Pixel coordinate grounding data:
====================
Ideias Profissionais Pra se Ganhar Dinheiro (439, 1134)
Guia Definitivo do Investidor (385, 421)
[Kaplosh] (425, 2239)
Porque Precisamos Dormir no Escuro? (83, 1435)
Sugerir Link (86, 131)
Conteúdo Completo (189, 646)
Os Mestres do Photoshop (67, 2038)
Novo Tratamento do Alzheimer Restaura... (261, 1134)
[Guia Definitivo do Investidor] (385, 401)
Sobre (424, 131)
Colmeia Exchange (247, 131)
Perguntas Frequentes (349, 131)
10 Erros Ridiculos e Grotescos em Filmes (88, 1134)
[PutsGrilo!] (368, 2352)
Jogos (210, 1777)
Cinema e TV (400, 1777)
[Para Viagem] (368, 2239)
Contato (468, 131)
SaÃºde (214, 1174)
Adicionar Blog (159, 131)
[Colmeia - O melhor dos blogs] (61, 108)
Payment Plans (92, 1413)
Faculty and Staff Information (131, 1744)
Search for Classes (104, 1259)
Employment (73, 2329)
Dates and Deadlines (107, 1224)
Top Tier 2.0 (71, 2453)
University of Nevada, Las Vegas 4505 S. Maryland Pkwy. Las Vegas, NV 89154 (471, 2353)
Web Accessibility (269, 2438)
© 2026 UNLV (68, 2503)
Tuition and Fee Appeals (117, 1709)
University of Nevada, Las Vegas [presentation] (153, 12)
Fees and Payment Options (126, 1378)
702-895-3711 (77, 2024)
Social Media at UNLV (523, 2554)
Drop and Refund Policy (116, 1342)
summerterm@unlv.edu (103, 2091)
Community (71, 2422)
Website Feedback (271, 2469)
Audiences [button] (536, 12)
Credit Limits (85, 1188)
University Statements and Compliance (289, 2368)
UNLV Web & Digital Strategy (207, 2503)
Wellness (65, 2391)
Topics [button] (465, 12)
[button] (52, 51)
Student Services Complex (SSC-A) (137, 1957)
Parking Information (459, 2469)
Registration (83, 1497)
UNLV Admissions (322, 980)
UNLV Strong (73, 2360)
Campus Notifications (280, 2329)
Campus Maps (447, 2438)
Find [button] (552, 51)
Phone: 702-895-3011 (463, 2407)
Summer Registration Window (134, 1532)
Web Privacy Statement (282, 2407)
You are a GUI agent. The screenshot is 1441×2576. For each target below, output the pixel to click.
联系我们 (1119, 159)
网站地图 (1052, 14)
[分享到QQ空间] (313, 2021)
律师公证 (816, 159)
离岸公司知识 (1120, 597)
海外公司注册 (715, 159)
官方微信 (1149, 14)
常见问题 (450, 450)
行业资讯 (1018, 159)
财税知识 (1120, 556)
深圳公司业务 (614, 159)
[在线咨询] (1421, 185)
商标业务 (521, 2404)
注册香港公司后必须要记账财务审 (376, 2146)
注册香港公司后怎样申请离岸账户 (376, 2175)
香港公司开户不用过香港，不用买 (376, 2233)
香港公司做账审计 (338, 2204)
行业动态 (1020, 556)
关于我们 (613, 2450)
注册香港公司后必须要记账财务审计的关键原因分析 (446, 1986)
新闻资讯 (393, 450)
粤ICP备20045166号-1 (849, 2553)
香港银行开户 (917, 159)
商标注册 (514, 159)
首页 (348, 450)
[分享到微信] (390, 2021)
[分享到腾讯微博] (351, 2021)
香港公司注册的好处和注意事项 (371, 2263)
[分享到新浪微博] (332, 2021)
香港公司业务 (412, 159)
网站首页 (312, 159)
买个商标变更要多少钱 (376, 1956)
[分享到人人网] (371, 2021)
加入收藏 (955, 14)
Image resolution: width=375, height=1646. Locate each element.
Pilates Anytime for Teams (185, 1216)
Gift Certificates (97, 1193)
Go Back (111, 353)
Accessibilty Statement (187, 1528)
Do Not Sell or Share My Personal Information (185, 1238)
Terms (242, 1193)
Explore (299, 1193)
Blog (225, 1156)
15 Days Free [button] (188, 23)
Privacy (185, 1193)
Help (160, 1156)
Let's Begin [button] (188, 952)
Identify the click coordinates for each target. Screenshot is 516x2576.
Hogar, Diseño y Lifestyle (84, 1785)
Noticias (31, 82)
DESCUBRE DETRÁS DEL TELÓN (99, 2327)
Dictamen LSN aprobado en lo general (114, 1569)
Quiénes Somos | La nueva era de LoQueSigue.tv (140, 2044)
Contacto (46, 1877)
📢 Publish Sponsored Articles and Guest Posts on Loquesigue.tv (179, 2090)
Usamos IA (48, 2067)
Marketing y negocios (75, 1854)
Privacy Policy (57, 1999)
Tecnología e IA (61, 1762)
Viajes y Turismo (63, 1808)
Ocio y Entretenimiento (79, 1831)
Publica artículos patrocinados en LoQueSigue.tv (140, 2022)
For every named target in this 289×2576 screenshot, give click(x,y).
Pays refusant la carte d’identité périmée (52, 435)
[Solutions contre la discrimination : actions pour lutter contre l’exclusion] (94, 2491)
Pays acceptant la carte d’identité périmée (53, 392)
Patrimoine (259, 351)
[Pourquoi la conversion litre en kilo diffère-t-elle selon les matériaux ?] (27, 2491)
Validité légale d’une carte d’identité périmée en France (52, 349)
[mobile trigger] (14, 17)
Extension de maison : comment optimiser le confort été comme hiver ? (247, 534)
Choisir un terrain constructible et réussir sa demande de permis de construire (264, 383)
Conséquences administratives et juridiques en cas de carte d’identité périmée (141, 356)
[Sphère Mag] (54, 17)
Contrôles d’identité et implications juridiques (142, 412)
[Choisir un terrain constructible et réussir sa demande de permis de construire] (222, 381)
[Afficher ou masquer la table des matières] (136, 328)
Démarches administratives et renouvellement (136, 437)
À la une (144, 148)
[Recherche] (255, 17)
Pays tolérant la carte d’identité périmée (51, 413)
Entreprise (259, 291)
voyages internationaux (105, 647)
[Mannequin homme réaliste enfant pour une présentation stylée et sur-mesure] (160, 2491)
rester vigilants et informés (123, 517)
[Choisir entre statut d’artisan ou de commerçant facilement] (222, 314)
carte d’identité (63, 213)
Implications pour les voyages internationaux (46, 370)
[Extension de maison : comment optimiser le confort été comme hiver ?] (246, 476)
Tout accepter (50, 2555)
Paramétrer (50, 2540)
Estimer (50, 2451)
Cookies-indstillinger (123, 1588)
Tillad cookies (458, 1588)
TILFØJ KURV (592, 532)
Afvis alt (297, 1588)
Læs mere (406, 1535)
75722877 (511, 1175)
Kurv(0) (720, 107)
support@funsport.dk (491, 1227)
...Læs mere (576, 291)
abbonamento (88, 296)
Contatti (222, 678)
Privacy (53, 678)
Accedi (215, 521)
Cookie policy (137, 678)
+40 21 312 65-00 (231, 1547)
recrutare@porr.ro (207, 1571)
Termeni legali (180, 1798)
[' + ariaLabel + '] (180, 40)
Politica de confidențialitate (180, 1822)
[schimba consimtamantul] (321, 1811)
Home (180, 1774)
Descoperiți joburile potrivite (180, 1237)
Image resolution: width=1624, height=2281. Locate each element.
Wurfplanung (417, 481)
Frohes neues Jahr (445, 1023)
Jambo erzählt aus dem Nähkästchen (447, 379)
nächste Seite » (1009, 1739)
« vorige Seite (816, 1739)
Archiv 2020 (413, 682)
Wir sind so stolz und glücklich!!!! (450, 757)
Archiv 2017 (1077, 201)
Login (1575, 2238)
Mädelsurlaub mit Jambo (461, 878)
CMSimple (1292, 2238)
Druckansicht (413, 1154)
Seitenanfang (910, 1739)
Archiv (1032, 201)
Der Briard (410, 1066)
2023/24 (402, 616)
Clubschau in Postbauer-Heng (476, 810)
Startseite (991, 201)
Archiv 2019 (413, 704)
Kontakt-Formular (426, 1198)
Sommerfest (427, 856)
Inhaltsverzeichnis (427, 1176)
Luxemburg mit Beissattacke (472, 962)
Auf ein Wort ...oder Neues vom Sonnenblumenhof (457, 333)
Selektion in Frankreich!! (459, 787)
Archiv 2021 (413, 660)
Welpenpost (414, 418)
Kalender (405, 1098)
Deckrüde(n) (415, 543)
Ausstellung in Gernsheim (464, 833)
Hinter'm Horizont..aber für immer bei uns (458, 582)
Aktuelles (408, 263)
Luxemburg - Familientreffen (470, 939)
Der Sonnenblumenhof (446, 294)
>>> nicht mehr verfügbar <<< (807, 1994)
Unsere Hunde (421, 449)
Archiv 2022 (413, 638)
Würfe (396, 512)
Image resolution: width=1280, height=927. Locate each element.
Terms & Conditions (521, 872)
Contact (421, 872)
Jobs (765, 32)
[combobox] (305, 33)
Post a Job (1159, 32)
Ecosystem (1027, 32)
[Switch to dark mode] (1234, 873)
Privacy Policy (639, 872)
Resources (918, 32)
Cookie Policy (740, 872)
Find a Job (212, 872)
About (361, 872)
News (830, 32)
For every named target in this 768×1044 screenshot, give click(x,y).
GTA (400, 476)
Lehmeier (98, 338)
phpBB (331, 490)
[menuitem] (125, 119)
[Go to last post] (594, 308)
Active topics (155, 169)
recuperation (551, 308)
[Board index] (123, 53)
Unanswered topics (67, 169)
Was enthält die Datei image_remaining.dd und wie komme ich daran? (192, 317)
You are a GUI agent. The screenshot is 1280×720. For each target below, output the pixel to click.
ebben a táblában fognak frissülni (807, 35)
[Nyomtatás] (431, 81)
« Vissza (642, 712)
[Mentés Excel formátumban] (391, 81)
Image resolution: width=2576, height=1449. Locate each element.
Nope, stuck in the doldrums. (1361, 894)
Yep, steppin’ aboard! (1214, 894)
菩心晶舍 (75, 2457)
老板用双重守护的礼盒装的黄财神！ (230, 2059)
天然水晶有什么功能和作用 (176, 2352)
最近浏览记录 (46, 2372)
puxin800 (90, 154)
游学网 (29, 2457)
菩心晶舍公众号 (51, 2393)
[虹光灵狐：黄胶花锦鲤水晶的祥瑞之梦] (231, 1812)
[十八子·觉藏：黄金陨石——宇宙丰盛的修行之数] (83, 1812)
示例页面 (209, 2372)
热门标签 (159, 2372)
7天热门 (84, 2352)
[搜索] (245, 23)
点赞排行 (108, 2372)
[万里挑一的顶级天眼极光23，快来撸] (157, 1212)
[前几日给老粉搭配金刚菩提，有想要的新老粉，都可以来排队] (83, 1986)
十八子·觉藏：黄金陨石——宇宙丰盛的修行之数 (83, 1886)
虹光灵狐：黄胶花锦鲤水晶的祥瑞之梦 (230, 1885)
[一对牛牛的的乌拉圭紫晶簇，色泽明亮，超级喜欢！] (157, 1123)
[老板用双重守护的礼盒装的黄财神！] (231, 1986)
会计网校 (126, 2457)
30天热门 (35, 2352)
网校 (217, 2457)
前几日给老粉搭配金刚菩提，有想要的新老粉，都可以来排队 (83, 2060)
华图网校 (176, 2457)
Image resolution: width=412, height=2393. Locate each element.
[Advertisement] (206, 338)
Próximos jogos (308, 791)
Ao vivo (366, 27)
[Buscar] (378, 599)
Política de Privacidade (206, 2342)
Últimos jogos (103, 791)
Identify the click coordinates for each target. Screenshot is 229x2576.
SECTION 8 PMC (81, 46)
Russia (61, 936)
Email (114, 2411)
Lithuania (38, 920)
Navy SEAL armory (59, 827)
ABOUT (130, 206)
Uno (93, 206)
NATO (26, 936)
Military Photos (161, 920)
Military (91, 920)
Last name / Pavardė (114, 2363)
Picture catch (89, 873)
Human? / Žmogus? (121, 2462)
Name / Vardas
====================
- **DESCRIPTION OF THE TASK**: Starting from the line that contains "Navy SEAL armory (59, 827)", give again every line to the last line of the data, exactly. Include nothing else.

- **SOLUTION BELOW**:
Navy SEAL armory (59, 827)
ABOUT (130, 206)
Uno (93, 206)
NATO (26, 936)
Military Photos (161, 920)
Military (91, 920)
Last name / Pavardė (114, 2363)
Picture catch (89, 873)
Human? / Žmogus? (121, 2462)
Name / Vardas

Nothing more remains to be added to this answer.